1) Positive on C: Shares could rise by 50 percent, because the bank “offers the combination of a low valuation and what could be the highest earnings growth rate among its peers in the years to come”; 
2) Positive on HON: Under new chief executive Darius Adamczyk, shares could return 15% during the next year, backed by a rising P/E ratio and the industrial giant’s big bet on software; 
3) Positive on AAP: Shares of the auto-parts retailer are down on fears AMZN may disrupt the sector, but the stock’s valuation already takes into account bad news, and ignores the potential for a boost in profit margins and earnings; 
4) Cautious on TWTR: Shares are nearly as expensive as those of FB, where revenue and profit are growing, meaning Twitter must improve its situation, be acquired, or suffer further stock declines—the most likely outcome. 

Tech Trader: Cautious on GOOGL, AMZN: Alphabet has failed to diversity its business away from advertising, while Amazon faces political pressure over its dire effect on Main Street commerce; Investors should “take a breather on both these stocks despite the companies’ phenomenal achievements.” 

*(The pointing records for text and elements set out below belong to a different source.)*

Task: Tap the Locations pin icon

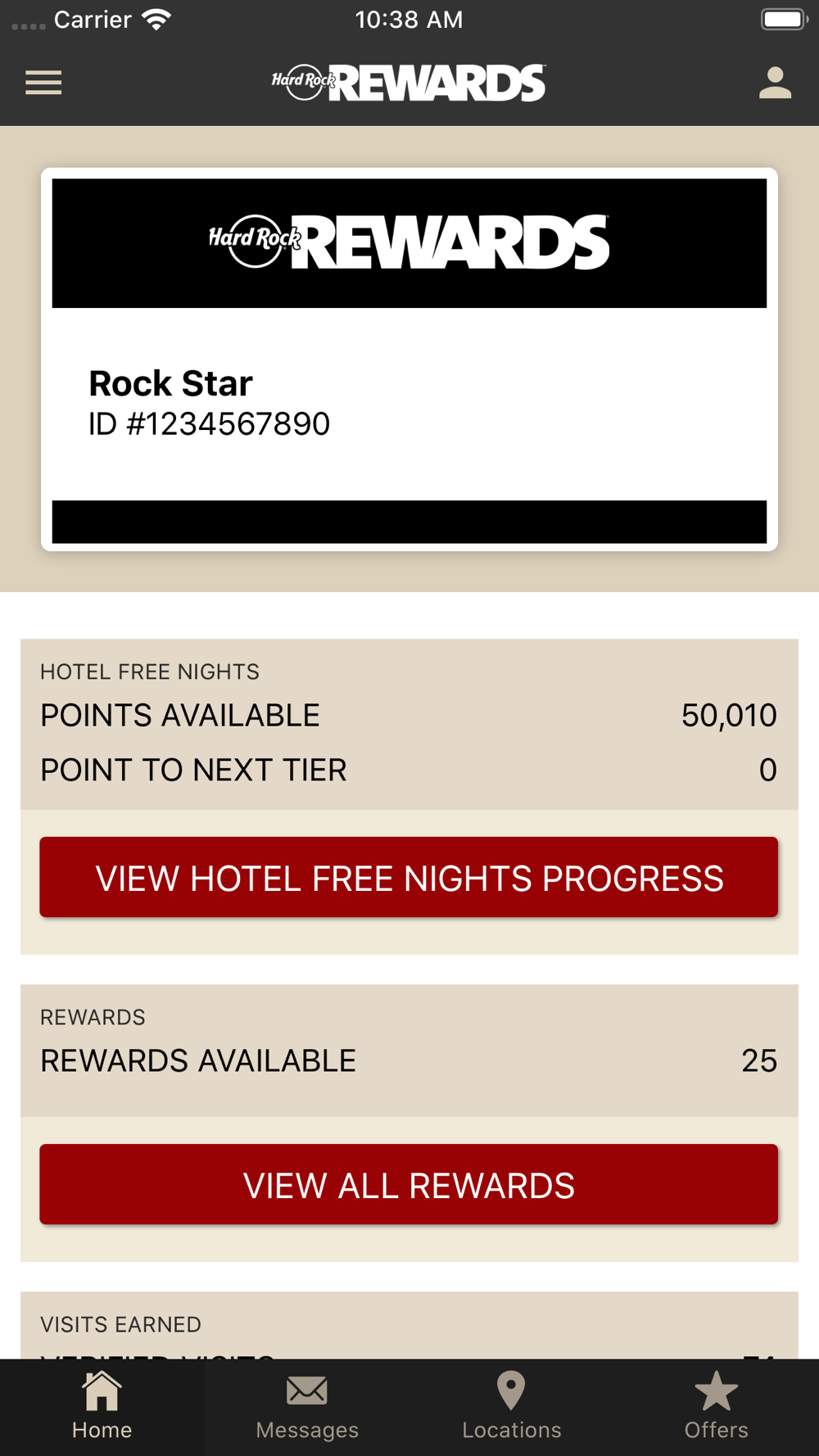Action: coord(511,1390)
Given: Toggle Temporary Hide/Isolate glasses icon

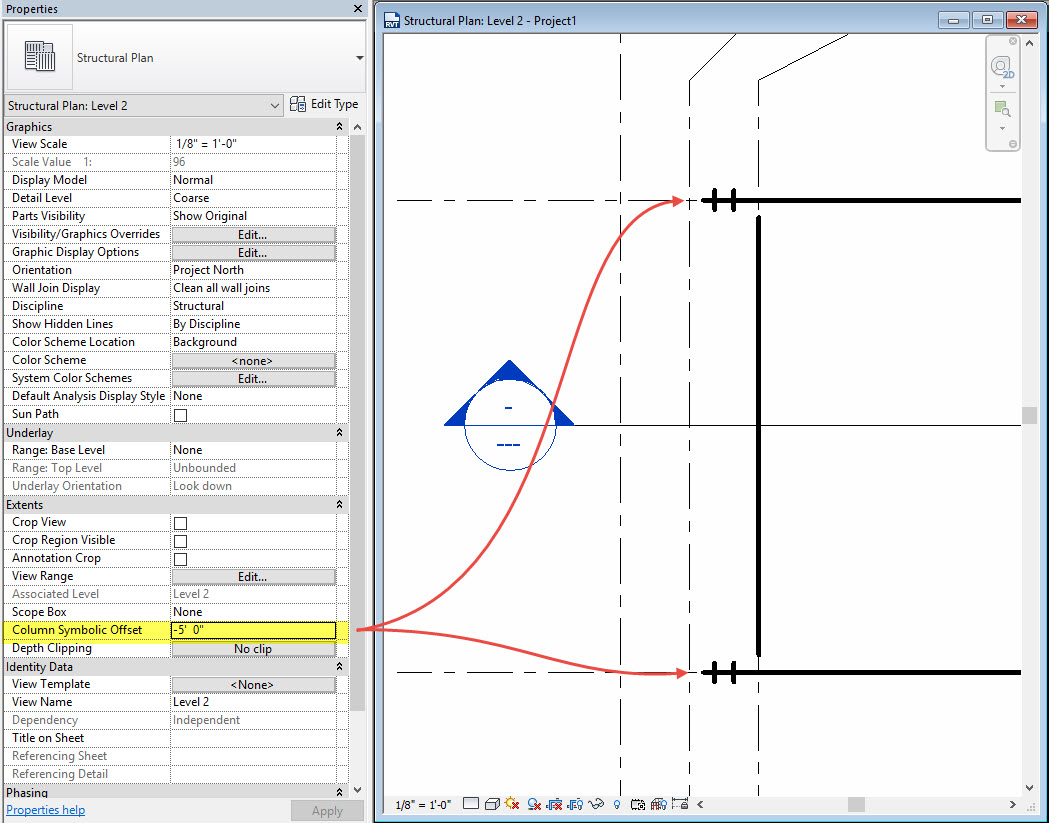Looking at the screenshot, I should pos(596,803).
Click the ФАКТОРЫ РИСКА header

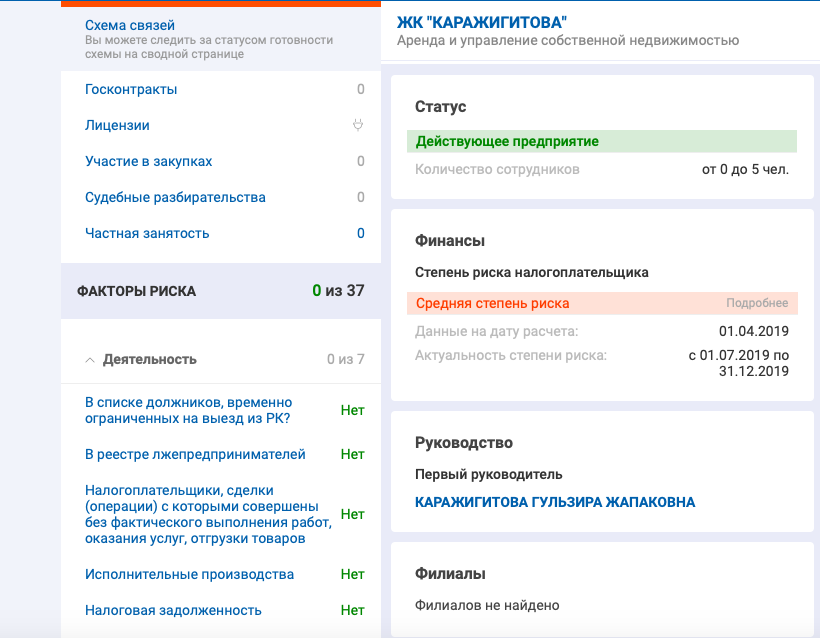click(x=136, y=291)
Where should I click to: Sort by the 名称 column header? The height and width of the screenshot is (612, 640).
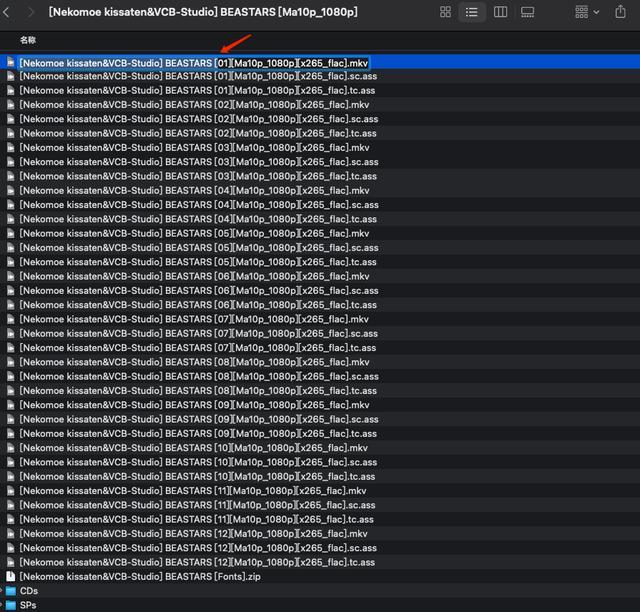(x=28, y=40)
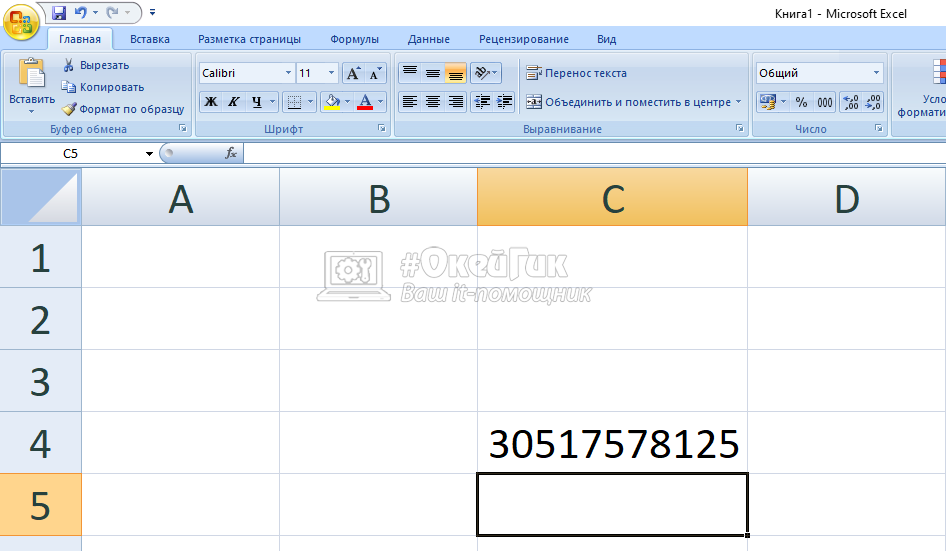Viewport: 946px width, 551px height.
Task: Click Формат по образцу format painter
Action: (x=123, y=109)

Trader: June payroll data and AAPL’s earnings could shake up the market, though Ian Winer of Wedbush Securities says it “appears bulletproof”; Positive on UTX, LII, MMM, IR, BA, DE: The economic environment remains conducive for industrials, says Ed Yardeni of Yardeni Research, and the sector could continue to rally this year; Investors should be wary of merger deals made by companies under intense pressure to make structural changes to their businesses, some of which come with high price tags.

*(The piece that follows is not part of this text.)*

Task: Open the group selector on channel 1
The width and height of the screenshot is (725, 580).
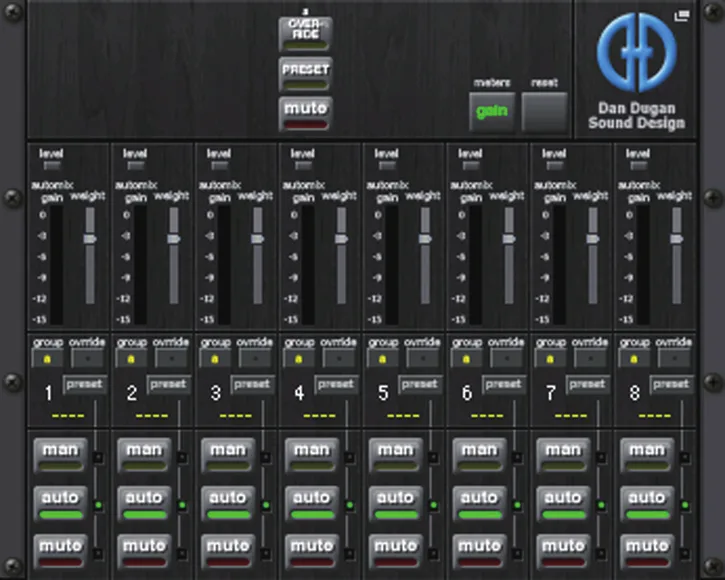Action: [47, 358]
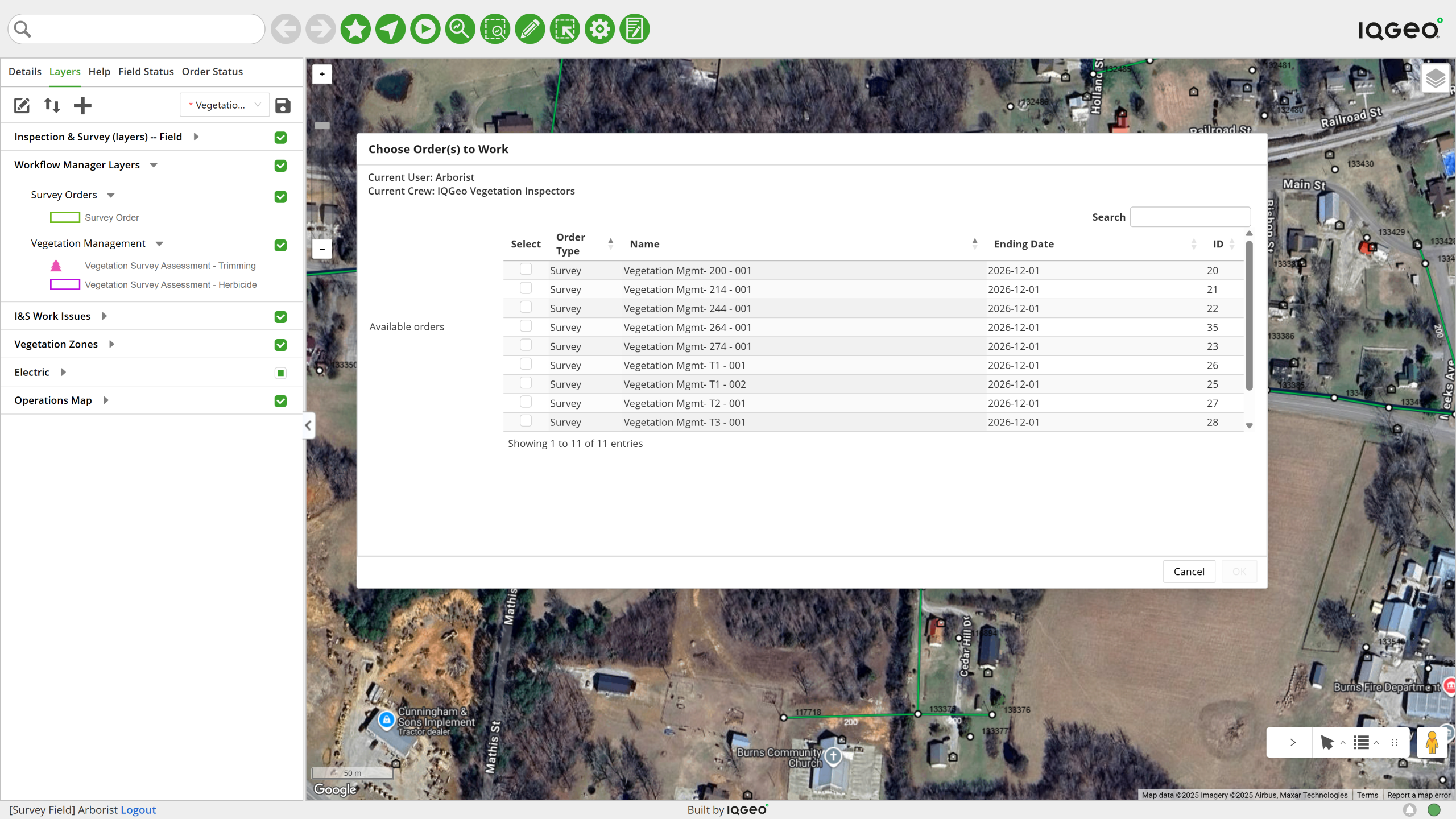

 ETF Special Report: Choosing between active and passive funds doesn’t have to be an an all-or-nothing decision; certain funds are the best option for certain asset classes—bonds, for example, are best handled by an actively managed fund. 

Follow-Up: Positive on FB: Though the social site may soon struggle to keep growing its ad-based business, likely by stealing business from AAPL, GOOGL, MSFT, and AMZN, shares could rise to $200 in a year, a 16% gain. 

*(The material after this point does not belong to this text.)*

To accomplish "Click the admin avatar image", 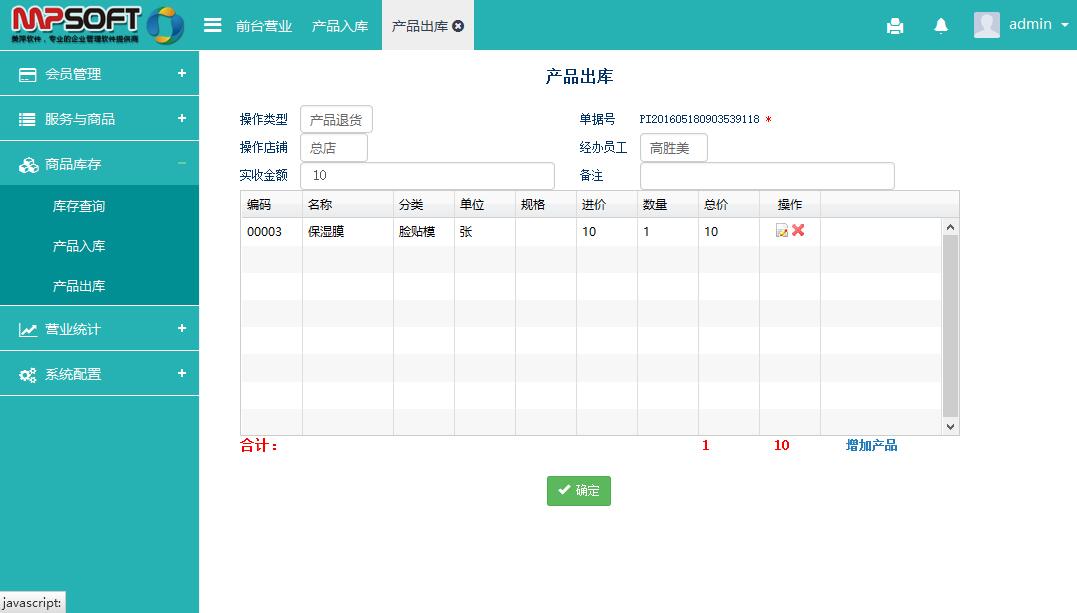I will (986, 25).
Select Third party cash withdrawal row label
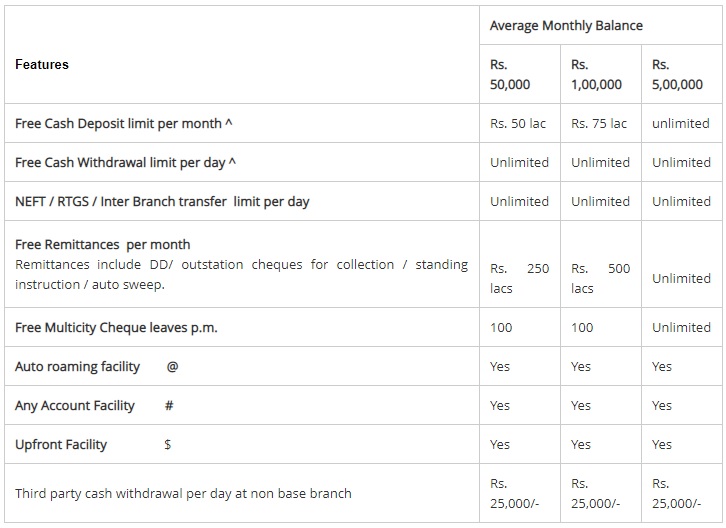This screenshot has width=726, height=528. [183, 493]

European Trader: Cautious on Ryanair: Carrier has done well for its investors, but as it sheds some of its no-frills elements, it could face growing pains as it pushes to reach 200M passengers, leading to a drop in share price. 

Asian Trader: Reliance Industries’ launch of the low-price JioPhone will be a loss leader, but gives the company a foothold in a key sector in what will eventually be the world’s second-biggest economy. 

Emerging Markets: “Emboldened after the failed coup one year ago and a referendum giving the president sweeping power this spring, Turkey’s government is drifting from democracy,” damping the economy. 

Commodities: The natural-gas rally is slowing down, and the bull case rests on the fact the market has been undersupplied this year. 

Streetwise: Story digs into three key questions for investors: Are crude-oil prices finally turning up? Are regulators breathing down the neck of big tech companies? Will the global arms race peak?